2004年に行われた大統領選挙では、与党代表でロシア寄りのヤヌコーヴィチ氏と、EUへの帰属を目指す野党のユシチェンコ氏が激しく争いました。結果は僅差でヤヌコーヴィチ側の勝利が宣言されます。しかし、選挙に不正があったと主張する親EU派がキーウなどで抗議行動を起こします。

ヤヌコーヴィチ氏はロシアの支持を得て、選挙の正当性を主張します。これに対して、西側諸国は野党側の支持を表明しました。EUへの帰属を求める野党支持者は、オレンジ色のマフラーを身にまとい行動を起こします。

民衆の強固な反対運動により、2つの勢力が争う形で、再選挙が行われます。結果的に野党でEU寄りのユシチェンコ氏が勝利しました。この無血の政治転換は、支持者が使ったシンボルの色から「オレンジ革命」と呼ばれています。これ以降、ウクライナはEUとの連携を深める方向に進みます。

ロシア寄りの大統領の登場

大統領に就任したユシチェンコ氏ですが、失政を繰り返し、政権は不安定となります。

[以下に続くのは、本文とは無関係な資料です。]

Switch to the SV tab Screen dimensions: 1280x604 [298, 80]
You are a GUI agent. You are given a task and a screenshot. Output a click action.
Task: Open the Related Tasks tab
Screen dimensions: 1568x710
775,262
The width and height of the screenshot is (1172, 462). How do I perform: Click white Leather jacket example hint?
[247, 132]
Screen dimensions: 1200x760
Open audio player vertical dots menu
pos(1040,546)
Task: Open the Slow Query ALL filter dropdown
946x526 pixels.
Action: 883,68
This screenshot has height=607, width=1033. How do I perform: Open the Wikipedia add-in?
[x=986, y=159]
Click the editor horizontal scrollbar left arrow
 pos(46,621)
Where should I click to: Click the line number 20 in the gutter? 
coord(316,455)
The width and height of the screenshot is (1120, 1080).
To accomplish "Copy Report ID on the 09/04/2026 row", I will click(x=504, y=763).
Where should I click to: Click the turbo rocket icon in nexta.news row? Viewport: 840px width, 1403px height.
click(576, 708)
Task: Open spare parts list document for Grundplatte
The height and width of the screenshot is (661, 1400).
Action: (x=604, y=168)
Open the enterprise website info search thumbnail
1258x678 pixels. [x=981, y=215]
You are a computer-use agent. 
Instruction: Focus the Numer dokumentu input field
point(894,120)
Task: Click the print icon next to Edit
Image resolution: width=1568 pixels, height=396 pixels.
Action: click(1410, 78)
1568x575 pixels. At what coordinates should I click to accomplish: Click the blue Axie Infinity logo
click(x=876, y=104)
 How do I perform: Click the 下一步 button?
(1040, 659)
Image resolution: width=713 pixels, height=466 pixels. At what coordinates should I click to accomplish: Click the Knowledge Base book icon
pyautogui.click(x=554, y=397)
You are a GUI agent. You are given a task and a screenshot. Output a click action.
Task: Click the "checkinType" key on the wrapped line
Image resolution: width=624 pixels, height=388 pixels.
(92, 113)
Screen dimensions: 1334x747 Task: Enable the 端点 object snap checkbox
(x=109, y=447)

結局、民衆の支持を失い、2010年の大統領選挙で敗れます。この時、台頭したのがオレンジ革命で失脚していたヤヌコーヴィチ氏です。選挙の結果、今度は正式に大統領に就任しました。

親ロシア派の彼は、EU側に傾いた政策を戻そうとします。その一連の行動として、2013年にEUとの政治・貿易協定の仮調印の正式化を見送ります。この背景にはプーチン大統領の圧力があったと言われています。

親ロシア住民が多く住む東部出身のヤヌコーヴィチ氏は、停滞する国内経済をロシアとのエネルギー関連事業によって再生させる方針を出しました。しかし、彼やその周りの政府関係者がさまざまな利権に関わり、私腹を肥やしていることが明らかになります。ついに民衆が立ち上がり、ユーロマイダンに向かいます。マイダンは広場に集まり抗議行動をすることで、EUへの帰属を目指したのでユーロマイダンと呼ばれます。